# ACTIVITY:
Under this line are the records; write out word for word the part that begins at the line containing "Instruction: Navigate back" and ends at the line containing "Open the Niet", and no more.

======== INPUT DATA

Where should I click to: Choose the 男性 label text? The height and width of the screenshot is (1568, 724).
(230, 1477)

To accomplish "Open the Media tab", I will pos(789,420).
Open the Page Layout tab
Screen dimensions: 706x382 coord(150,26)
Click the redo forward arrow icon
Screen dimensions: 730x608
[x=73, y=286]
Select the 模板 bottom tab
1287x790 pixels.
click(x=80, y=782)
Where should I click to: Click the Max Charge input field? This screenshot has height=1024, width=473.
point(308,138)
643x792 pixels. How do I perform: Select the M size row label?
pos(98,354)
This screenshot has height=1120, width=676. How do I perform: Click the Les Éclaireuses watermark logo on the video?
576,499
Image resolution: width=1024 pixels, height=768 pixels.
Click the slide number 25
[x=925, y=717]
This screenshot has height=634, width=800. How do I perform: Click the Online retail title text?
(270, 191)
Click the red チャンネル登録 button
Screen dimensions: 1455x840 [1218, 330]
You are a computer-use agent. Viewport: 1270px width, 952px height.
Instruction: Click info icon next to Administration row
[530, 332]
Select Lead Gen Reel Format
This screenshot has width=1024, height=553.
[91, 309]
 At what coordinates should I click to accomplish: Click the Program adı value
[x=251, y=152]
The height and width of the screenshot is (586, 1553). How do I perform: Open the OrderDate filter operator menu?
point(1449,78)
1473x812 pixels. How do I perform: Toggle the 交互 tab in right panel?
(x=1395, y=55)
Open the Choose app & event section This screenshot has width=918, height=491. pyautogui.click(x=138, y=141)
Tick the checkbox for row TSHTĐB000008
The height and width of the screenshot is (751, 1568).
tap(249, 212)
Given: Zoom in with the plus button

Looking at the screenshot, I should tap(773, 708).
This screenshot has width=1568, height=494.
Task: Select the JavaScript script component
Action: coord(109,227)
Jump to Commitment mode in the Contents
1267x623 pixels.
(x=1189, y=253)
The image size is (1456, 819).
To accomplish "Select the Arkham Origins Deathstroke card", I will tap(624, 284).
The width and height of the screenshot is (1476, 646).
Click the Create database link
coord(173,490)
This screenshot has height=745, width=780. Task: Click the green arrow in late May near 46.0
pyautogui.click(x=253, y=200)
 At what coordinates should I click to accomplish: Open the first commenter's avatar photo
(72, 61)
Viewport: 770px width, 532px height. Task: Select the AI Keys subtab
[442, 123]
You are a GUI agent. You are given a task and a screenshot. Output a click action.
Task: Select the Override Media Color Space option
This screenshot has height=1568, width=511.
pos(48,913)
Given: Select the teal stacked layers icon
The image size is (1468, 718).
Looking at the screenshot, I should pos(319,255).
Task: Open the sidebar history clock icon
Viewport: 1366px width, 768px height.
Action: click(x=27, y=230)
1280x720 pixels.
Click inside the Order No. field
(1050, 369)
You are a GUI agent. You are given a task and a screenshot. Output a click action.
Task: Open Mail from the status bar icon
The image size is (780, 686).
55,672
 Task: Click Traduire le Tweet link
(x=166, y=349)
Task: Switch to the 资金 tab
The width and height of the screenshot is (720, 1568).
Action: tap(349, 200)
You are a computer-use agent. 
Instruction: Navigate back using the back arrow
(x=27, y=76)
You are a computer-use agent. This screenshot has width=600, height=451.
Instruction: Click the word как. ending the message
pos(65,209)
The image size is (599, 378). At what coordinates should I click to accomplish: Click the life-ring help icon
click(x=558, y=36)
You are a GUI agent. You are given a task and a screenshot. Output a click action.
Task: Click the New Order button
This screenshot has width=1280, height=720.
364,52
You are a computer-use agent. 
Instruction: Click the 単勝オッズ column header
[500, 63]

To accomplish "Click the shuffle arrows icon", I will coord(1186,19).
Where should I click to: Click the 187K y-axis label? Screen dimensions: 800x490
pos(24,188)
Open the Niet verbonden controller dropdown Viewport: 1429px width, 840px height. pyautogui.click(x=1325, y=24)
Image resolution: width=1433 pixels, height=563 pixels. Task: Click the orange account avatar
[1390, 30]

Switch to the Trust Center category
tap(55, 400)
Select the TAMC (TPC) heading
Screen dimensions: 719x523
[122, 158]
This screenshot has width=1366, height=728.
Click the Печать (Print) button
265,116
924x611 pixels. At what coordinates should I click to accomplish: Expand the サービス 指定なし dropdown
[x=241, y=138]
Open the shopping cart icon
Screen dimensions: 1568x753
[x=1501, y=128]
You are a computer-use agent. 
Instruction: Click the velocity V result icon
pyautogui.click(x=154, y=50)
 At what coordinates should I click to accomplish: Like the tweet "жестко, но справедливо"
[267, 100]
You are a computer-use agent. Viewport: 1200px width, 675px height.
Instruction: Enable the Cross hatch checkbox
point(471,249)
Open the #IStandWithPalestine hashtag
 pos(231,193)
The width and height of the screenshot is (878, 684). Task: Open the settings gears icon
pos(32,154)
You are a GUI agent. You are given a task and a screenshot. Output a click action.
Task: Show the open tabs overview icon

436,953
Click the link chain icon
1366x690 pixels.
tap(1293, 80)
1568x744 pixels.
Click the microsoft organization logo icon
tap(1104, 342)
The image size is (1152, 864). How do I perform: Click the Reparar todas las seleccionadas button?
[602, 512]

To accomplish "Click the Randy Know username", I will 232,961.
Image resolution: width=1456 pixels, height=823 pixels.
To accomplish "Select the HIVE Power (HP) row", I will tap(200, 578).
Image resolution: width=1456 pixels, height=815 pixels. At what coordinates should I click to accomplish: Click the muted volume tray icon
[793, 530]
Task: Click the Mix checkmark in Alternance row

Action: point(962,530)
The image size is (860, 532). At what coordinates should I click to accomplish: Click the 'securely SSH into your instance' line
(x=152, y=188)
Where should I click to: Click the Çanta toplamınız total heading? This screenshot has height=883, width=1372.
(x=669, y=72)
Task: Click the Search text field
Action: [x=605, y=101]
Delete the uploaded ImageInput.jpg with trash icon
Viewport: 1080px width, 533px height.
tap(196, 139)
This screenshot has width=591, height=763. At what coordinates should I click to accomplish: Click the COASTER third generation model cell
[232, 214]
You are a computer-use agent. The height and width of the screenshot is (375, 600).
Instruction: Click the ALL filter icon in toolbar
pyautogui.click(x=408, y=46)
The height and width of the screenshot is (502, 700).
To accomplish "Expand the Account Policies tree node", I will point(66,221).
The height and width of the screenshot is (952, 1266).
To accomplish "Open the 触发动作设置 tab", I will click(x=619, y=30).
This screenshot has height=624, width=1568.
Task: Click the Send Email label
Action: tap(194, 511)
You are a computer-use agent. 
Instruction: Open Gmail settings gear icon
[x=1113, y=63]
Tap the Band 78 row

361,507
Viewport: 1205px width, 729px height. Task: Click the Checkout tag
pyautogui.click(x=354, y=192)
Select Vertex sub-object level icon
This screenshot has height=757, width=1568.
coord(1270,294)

================

# EXERCISE ANSWER:
Instruction: Navigate back using the back arrow
(x=27, y=76)
You are a computer-use agent. This screenshot has width=600, height=451.
Instruction: Click the word как. ending the message
pos(65,209)
The image size is (599, 378). At what coordinates should I click to accomplish: Click the life-ring help icon
click(x=558, y=36)
You are a GUI agent. You are given a task and a screenshot. Output a click action.
Task: Click the New Order button
This screenshot has width=1280, height=720.
364,52
You are a computer-use agent. 
Instruction: Click the 単勝オッズ column header
[500, 63]

To accomplish "Click the shuffle arrows icon", I will coord(1186,19).
Where should I click to: Click the 187K y-axis label? Screen dimensions: 800x490
pos(24,188)
Open the Niet verbonden controller dropdown Viewport: 1429px width, 840px height. pyautogui.click(x=1325, y=24)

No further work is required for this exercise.